- _RECORDS FOR PROCESSING_:

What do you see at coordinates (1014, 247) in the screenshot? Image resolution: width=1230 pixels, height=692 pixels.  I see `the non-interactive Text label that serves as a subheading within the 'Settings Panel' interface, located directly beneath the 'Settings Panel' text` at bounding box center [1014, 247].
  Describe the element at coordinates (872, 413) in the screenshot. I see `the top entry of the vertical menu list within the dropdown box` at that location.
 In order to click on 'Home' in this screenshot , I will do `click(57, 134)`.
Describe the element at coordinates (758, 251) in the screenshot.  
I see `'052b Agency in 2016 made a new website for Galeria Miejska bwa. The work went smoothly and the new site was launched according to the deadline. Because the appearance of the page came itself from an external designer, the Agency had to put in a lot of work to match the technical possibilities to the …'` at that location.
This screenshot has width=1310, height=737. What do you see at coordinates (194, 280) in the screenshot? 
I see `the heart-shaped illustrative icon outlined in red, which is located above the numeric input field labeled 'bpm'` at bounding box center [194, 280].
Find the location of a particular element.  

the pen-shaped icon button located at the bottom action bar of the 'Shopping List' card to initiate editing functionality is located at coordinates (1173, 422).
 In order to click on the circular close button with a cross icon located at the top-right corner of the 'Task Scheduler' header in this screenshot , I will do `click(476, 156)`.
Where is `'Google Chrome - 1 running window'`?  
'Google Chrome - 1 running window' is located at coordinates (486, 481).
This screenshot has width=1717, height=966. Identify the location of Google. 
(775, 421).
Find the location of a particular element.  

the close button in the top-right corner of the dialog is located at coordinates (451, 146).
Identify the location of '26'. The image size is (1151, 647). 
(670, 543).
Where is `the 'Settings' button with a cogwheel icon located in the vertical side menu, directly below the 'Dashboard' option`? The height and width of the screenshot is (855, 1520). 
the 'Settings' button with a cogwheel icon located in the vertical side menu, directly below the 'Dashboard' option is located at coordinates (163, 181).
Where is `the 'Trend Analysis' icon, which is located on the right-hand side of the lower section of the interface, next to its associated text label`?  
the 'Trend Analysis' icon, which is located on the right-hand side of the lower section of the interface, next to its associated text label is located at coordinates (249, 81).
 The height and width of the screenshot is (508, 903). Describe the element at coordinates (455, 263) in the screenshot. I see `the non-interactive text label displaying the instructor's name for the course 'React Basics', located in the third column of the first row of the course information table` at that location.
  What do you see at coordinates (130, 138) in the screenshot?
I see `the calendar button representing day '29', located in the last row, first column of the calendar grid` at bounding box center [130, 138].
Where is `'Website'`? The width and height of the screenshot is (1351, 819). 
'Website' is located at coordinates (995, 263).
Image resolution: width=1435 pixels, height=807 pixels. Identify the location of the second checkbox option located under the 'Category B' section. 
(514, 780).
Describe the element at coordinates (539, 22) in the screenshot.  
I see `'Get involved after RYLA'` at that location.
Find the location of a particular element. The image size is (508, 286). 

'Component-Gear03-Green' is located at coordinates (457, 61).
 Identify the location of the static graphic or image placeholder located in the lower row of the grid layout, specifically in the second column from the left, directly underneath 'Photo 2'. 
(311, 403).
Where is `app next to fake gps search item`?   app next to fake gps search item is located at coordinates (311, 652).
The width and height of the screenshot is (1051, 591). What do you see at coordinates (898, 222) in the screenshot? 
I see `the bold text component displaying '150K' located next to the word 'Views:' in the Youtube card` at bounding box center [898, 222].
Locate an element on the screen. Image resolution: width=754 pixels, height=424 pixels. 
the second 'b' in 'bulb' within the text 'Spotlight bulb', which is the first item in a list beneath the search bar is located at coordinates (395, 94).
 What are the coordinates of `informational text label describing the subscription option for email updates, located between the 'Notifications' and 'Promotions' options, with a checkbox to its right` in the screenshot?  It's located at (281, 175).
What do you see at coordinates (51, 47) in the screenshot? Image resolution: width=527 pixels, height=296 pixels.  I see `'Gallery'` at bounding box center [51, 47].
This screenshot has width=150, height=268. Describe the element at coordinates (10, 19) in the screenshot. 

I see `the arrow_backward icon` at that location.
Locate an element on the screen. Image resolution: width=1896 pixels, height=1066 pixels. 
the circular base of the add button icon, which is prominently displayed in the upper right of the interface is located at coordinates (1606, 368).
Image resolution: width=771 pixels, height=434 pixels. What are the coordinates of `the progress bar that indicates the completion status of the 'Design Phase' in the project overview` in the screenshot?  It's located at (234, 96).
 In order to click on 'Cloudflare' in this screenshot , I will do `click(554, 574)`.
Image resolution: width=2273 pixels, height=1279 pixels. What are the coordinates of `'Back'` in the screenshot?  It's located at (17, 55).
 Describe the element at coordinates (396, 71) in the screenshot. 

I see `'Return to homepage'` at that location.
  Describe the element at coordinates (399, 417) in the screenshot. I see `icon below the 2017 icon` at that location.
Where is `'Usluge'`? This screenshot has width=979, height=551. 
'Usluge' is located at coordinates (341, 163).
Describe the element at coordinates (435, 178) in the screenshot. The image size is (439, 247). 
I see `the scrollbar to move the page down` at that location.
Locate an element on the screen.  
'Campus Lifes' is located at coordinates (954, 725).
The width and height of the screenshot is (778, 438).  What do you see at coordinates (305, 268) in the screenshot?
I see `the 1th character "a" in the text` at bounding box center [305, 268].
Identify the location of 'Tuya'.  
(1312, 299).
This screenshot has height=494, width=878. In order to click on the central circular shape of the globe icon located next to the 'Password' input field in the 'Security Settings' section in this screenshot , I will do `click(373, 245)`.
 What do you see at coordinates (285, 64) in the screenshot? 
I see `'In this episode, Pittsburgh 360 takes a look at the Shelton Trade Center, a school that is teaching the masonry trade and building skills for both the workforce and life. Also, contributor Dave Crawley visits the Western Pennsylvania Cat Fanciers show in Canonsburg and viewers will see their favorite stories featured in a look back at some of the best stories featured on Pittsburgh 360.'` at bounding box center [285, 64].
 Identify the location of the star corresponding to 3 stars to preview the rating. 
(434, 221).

- _WHAT TO PRODUCE_: List every line of the data above that contains the word "cogwheel".

- _WRITTEN REPLY_:
Where is `the 'Settings' button with a cogwheel icon located in the vertical side menu, directly below the 'Dashboard' option`? The height and width of the screenshot is (855, 1520). 
the 'Settings' button with a cogwheel icon located in the vertical side menu, directly below the 'Dashboard' option is located at coordinates (163, 181).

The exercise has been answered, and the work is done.